-- Text --
******************************
This November, California Voters Should Protect Gig Workers from Legislature’s Bad Choices

About a year ago, lawmakers in Sacramento enacted Assembly Bill 5 (AB 5), a radical rewrite of California’s labor laws that has proven disastrous for thousands of part-time workers with flexible working hours. The bill has led to an outcry among independent contractors and sharing economy workers who have experienced extensive job losses, reduced work hours, and have seen part-time “side hussle” opportunities dry up. AB5 was a heavy-handed solution in search of a problem, and now it’s created a problem that needs a solution. 

AB 5 was billed as a win for workers in California’s gig economy by providing them more labor protections and new benefits. However, evidence continues to mount that the law has and will continue to harm the same people it was designed to help. In realistic terms, the misguided regulations restrain workers’ freedom by applying an antiquated employment status model that fails to take into account innovative developments in the workplace. And the economic consequences of AB 5 could be quite devastating. Uber, for example, predicts a loss of 158,000 jobs and price increases of up to 120 percent in some areas once AB5 is fully implemented. Citing AB 5, Vox Media has already cut hundreds of freelance jobs. In other instances, people who haven’t gotten laid off face new restrictions limiting their hours and pay.
******************************
-- Material provided --
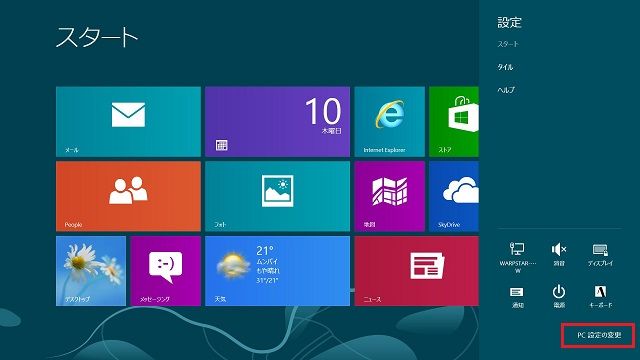Open the Calendar tile showing 10
This screenshot has height=360, width=640.
278,122
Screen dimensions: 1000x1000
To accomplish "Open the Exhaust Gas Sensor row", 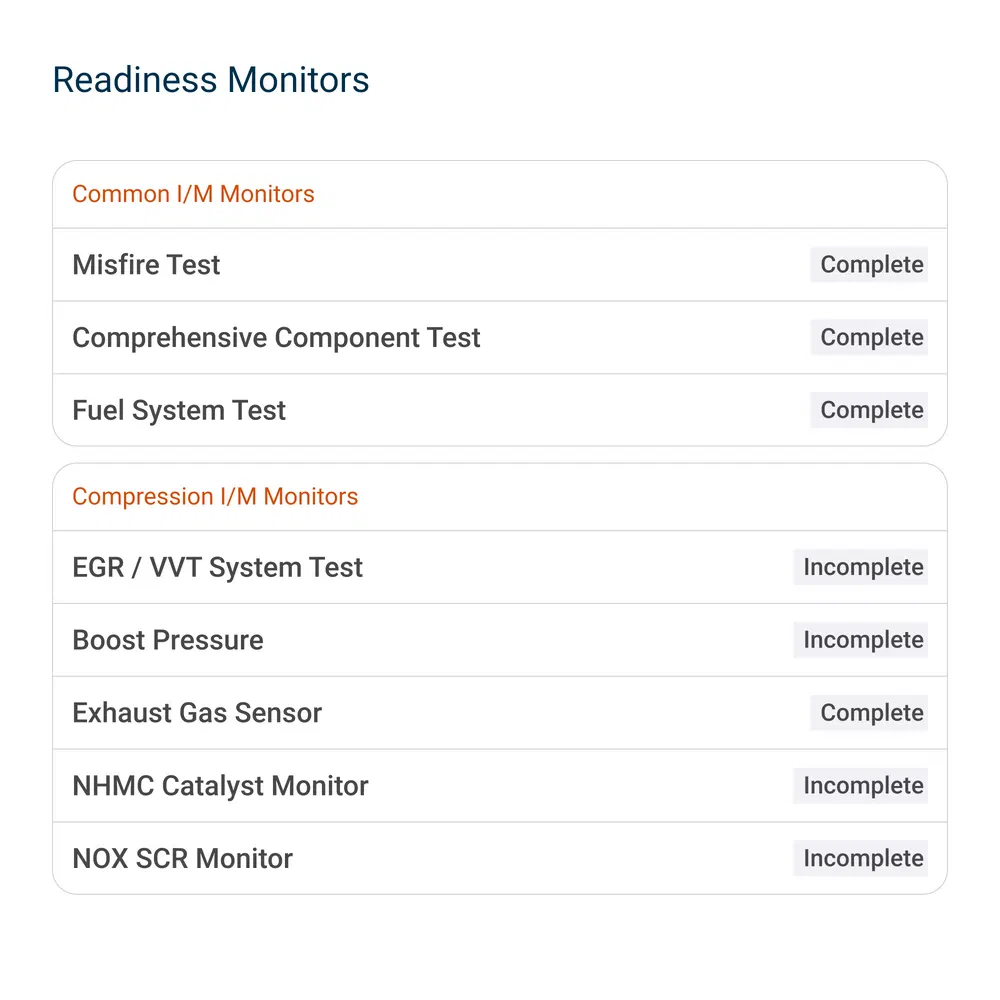I will click(499, 712).
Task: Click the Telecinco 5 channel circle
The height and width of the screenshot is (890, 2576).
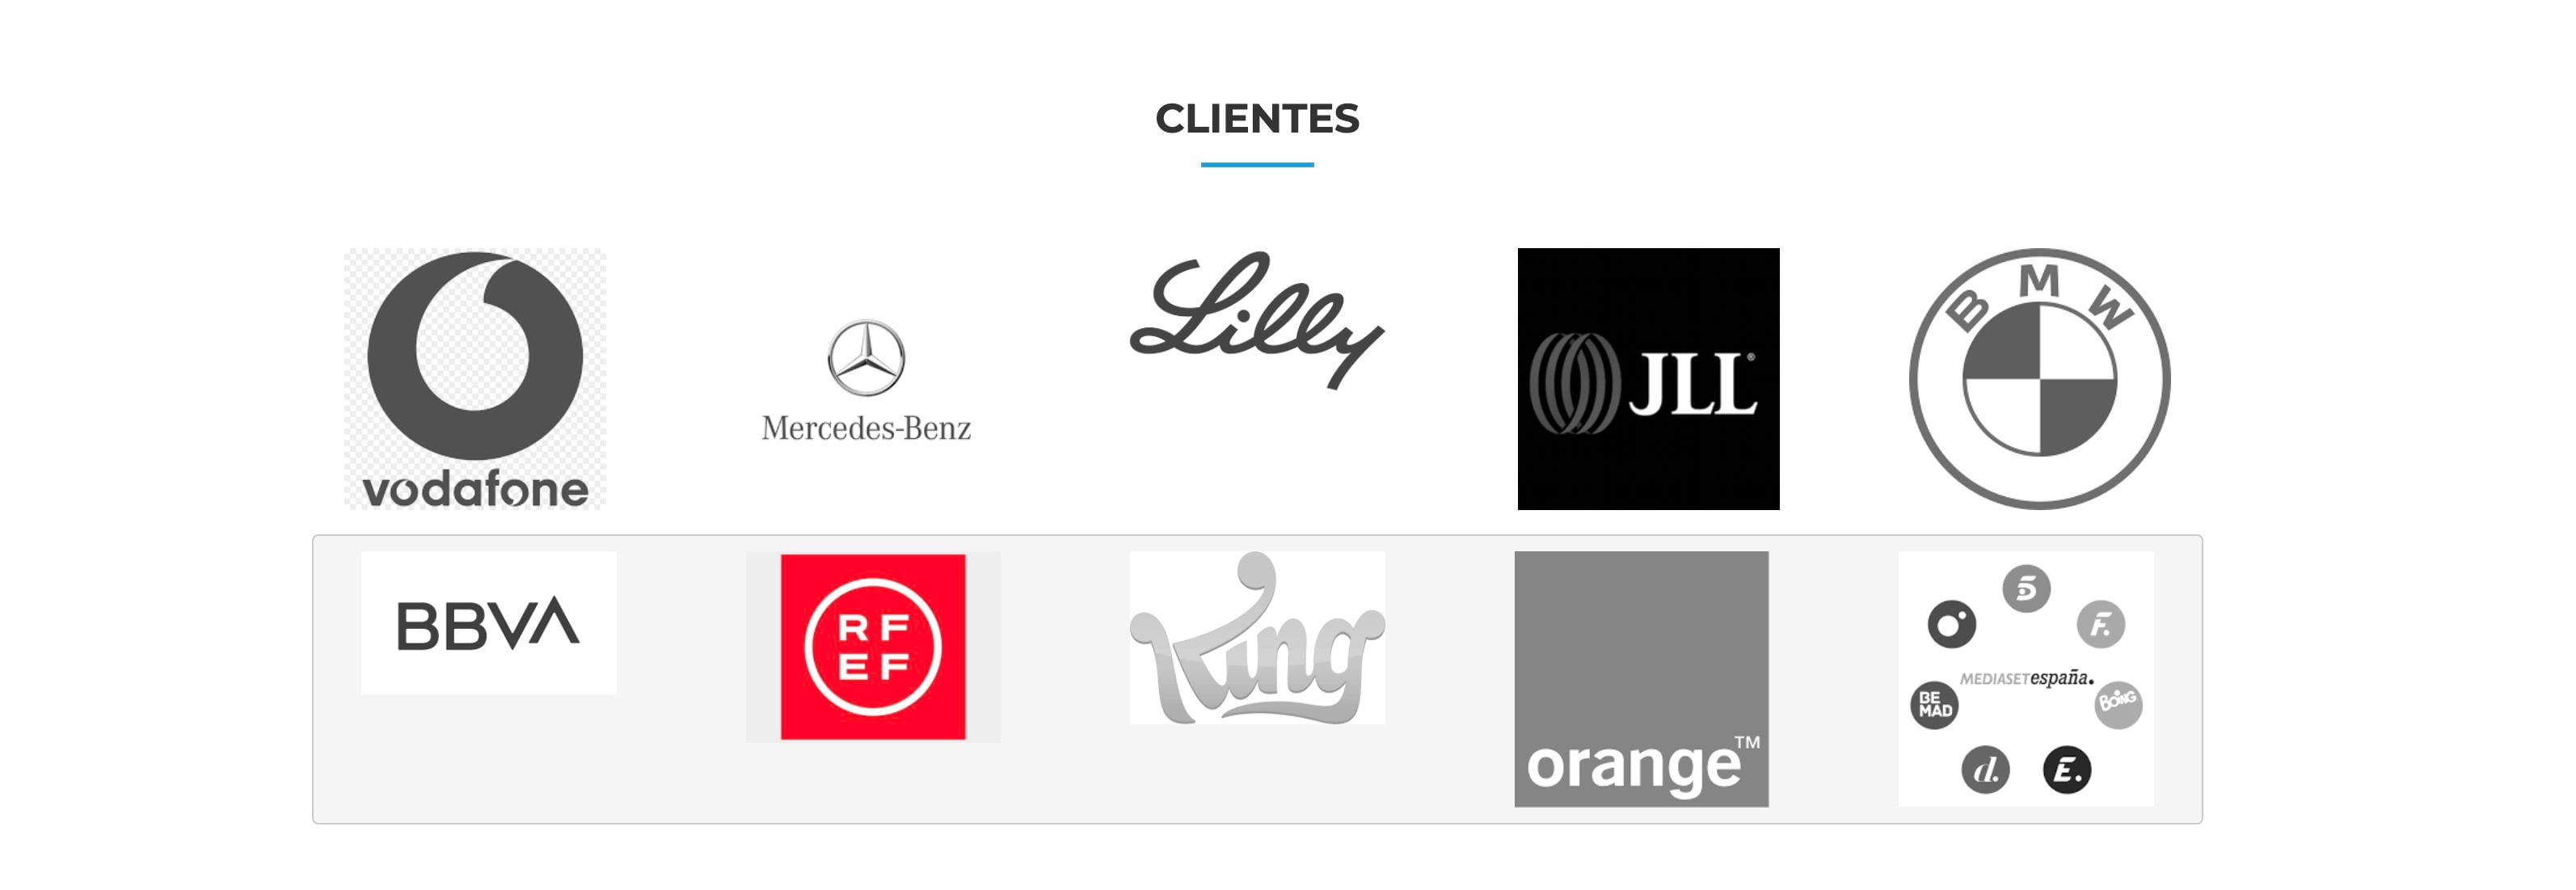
******************************
-- Tasks for this exercise --
[1] Translate this sentence from the AB 5 article into Spanish: "AB 5 was billed as a win for workers in California's gig economy by providing them more labor protections and new benefits."
[2] Using the AB 5 article, answer these questions:
(a) About how long ago did lawmakers in Sacramento enact AB 5?
(b) How many lost jobs does Uber predict once AB 5 is fully implemented?
(c) Which company has already cut hundreds of freelance jobs, citing AB 5?

-- Answers for each item --
[1] AB 5 se presentó como una victoria para los trabajadores de la economía gig de California, al brindarles más protecciones laborales y nuevos beneficios.

[2]
(a) About a year ago.
(b) 158,000 jobs.
(c) Vox Media.